Gradient-free Hamiltonian Monte Carlo with Efficient Kernel Exponential Families
Authors: Heiko Strathmann, Dino Sejdinovic, Samuel Livingstone, Zoltan Szabo, Arthur Gretton
NeurIPS 2015 | Conference PDF | Archive PDF | Plain Text | LLM Run Details
| Reproducibility Variable | Result | LLM Response |
|---|---|---|
| Research Type | Experimental | We support our claims with experimental studies on both toy and real-world applications, including Approximate Bayesian Computation and exact-approximate MCMC. |
| Researcher Affiliation | Academia | Gatsby Unit University College London +Department of Statistics University of Oxford o School of Mathematics University of Bristol |
| Pseudocode | Yes | Algorithm 1 Kernel Hamiltonian Monte Carlo Pseudo-code |
| Open Source Code | Yes | All code can be found at https://github.com/karlnapf/kernel_hmc |
| Open Datasets | Yes | We next apply KMC to sample from the marginal posterior over hyper-parameters of a Gaussian Process Classification (GPC) model on the UCI Glass dataset [24]. |
| Dataset Splits | No | The paper does not explicitly provide training/test/validation dataset splits. It describes tuning parameters but does not specify a validation set for data partitioning. |
| Hardware Specification | No | The paper mentions that "All samplers took 1h time", but does not specify any hardware details like GPU/CPU models or memory. |
| Software Dependencies | No | The paper does not provide specific version numbers for ancillary software dependencies. |
| Experiment Setup | Yes | We tuned the scaling of KAMH and RW to achieve 23% acceptance.
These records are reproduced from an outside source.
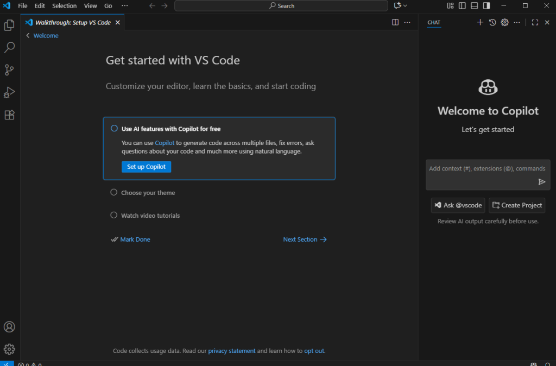The image size is (556, 366).
Task: Click the Accounts icon in activity bar
Action: coord(9,327)
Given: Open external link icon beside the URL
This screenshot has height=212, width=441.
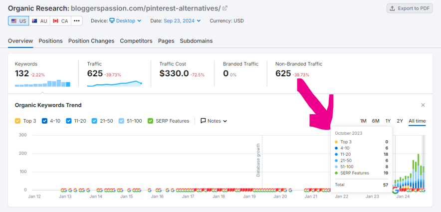Looking at the screenshot, I should 225,8.
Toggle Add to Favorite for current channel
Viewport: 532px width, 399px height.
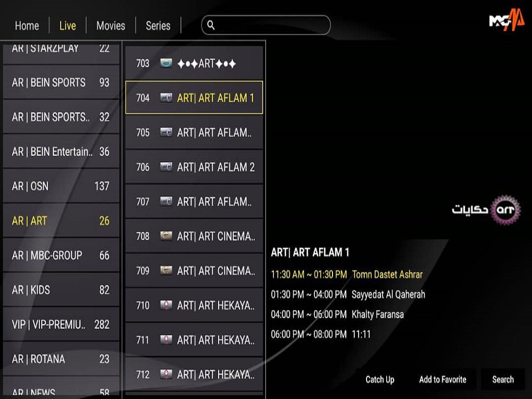click(443, 379)
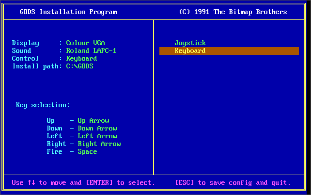Select the Joystick control option

[190, 43]
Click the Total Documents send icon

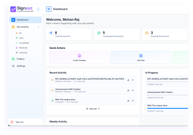(51, 33)

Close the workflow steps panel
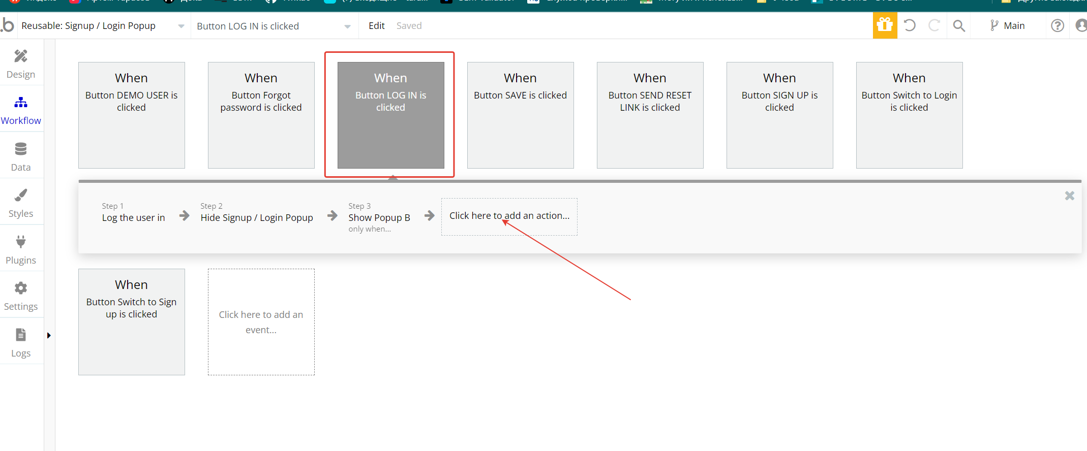1069,196
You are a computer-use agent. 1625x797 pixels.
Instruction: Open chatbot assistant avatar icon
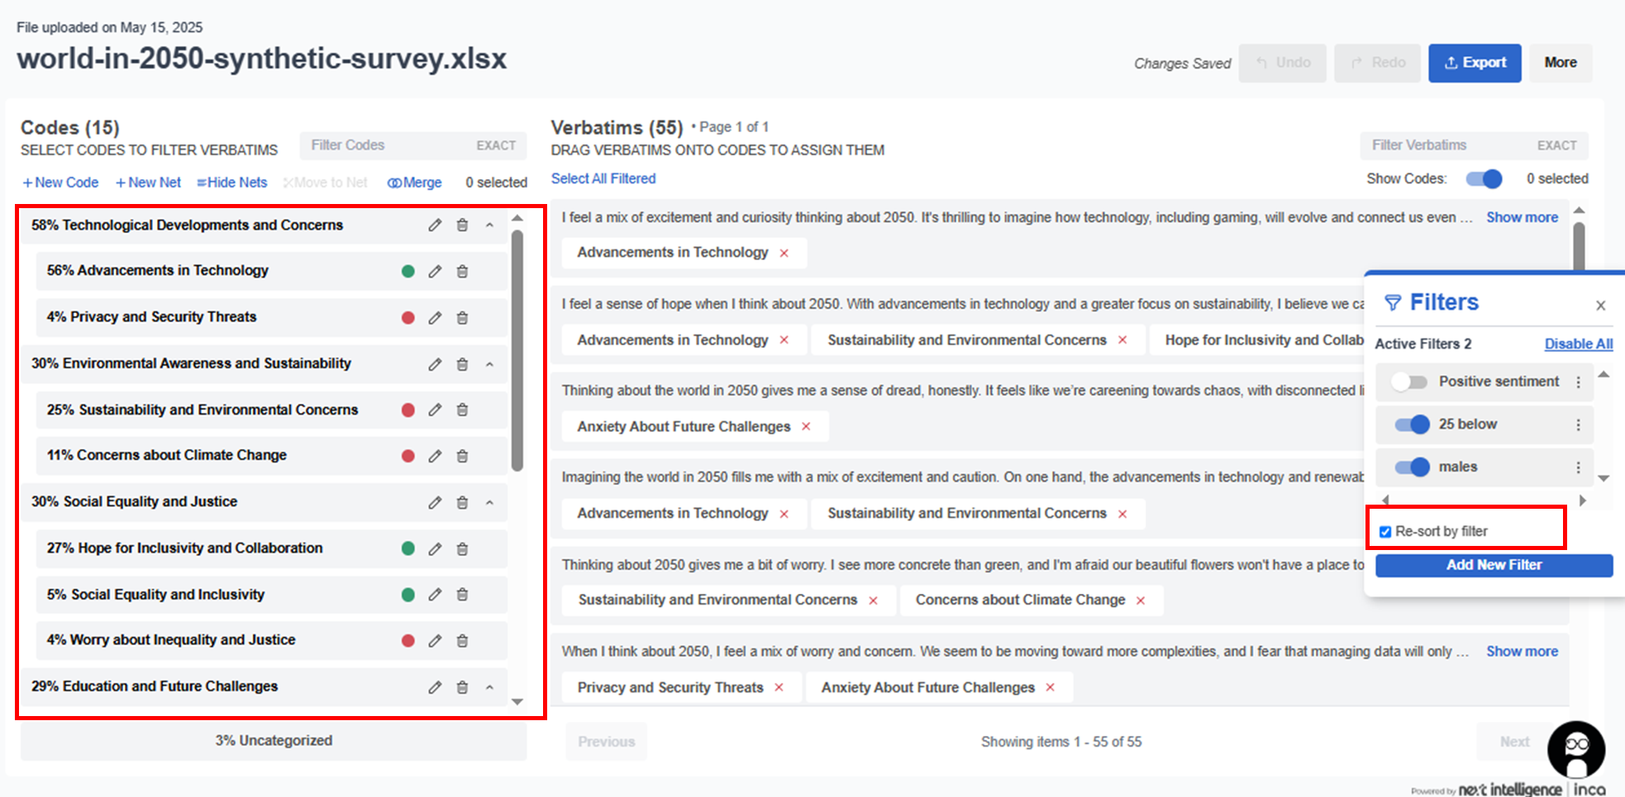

We set HMC parameters to achieve 80% acceptance and then used the same parameters for KMC. We ran all samplers for 2000+200 iterations from a random start point, discarded the burn-in and computed acceptance rates, the norm of the empirical mean ˆE[x] , and the minimum effective sample size (ESS) across dimensions. For KMC we pick randomly between 1 and 10 leapfrog steps, chosen uniformly from [0.01, 0.1], a standard Gaussian momentum, and a kernel tuned by cross-validation |